Expansion of Part D Coverage
Section 175 of the Medicare Improvements for Patients and Providers Act of 2008, requires that Part D Plans cover benzodiazepines and barbiturates when these products used to treat epilepsy, cancer, or chronic mental health disorders on or after January 1, 2013. As such, the Proposed Rule seeks to amend the definition of Part D Drug to include benzodiazepines and barbiturates.
Preferred Durable Medical Equipment (DME) Items and Supplies
The Proposed Regulation would for the first time allow Medicare Advantage Prescription Drug Plans that now are required to cover DME items and supplies pursuant to Medicare Part B to limit coverage to certain preferred DME products or brands. In other words, the Proposed Rule would permit DME formularies. The Proposed Rule would also require sponsors of Medicare Advantage Prescription Drug Plans to establish a medical necessity process to entertain requests for coverage of nonpreferred DME items and supplies and to cover all medically necessary DME items and supplies, including those that are nonpreferred. Denials of nonpreferred DME items and supplies would be subject to the current beneficiary coverage determination and appeals process.
Establishment of Daily Cost-Sharing Rate For Initial Fills
The Proposed Rule would require Part D Plan sponsors to provide enrollees access to a daily pro-rated cost-sharing rate for initial fills of prescriptions dispensed by a network pharmacy, other than antibiotics and drugs customarily dispensed in their original packaging, for less than a 30 day supply of a prescription drug. This will enable prescribers and beneficiaries to synchronize refills of multiple prescription drugs.
Independence of Consulting Pharmacists in Long Term Care Facilities
Of note, in the Proposed Rule, CMS is exploring requiring that consultant pharmacists in long term care facilities be independent from long term care pharmacies and pharmaceutical manufacturers.
In the Proposed Rule, CMS has expressed concern that the intertwined financial relationships between consultant pharmacists in long term care facilities, long term care pharmacies and pharmaceutical manufacturers may negatively impact patient safety and quality of care.
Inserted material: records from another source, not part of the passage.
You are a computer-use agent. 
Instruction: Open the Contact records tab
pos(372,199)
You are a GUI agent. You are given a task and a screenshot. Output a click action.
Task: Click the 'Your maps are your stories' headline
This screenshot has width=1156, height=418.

Particularly, CMS is concerned with the ability of consultant pharmacists to switch long term care patients’ medications without regard to the cost structure of patients’ Part D Plan formularies, the functioning of drug utilization management programs or, most importantly, the best of interest of patients.
The full text of the Proposed Rule is available here. Comments on the Proposed Rule will be accepted by CMS from all stakeholders through December 12, 2011 at 5 pm.